Importantly, the analysis showed that the barcodes are in place in ILCs before they encounter infection. This open, accessible configuration surrounding the switches that control cytokine genes may be instrumental in enabling ILCs to rapidly launch an assault upon infection.
In contrast, the researchers found that many of the DNA regions controlling cytokine genes in the mice’s T cells are inaccessible and silenced prior to exposure to a pathogen. But upon infection, T cells adopted barcodes similar to those of their ILC counterparts.
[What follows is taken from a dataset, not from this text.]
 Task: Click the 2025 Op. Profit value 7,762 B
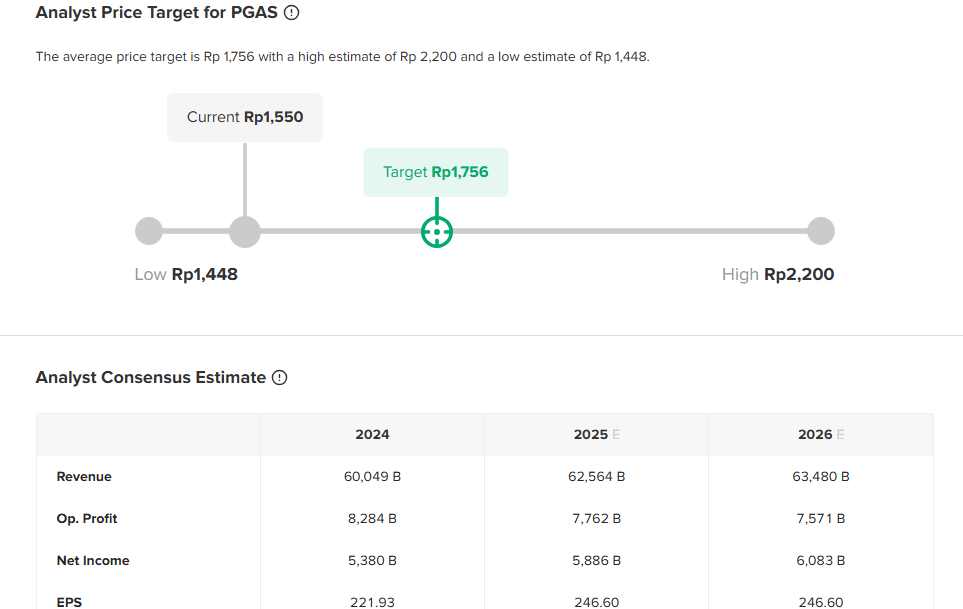pyautogui.click(x=596, y=519)
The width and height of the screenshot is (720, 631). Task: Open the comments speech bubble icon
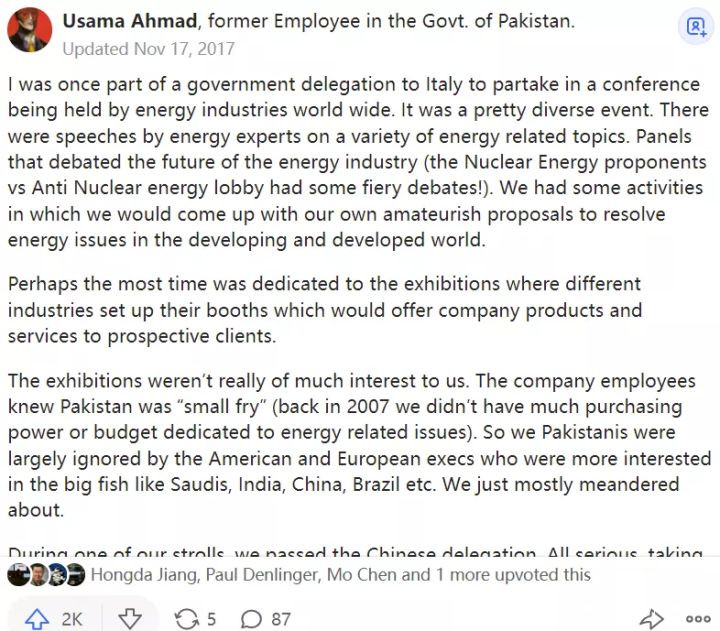(252, 618)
This result reflected earlier findings that ILC and T cell subclasses produce similar sets of cytokines, but also revealed differences in how the two cell types control the activities of these key immune response genes. While the regulatory landscapes of ILCs are primed for a quick defense upon infection, those of T cells are minimally prepared when the pathogen invades. Only following infection are modifications in the landscape made that enable T cells to launch their attack.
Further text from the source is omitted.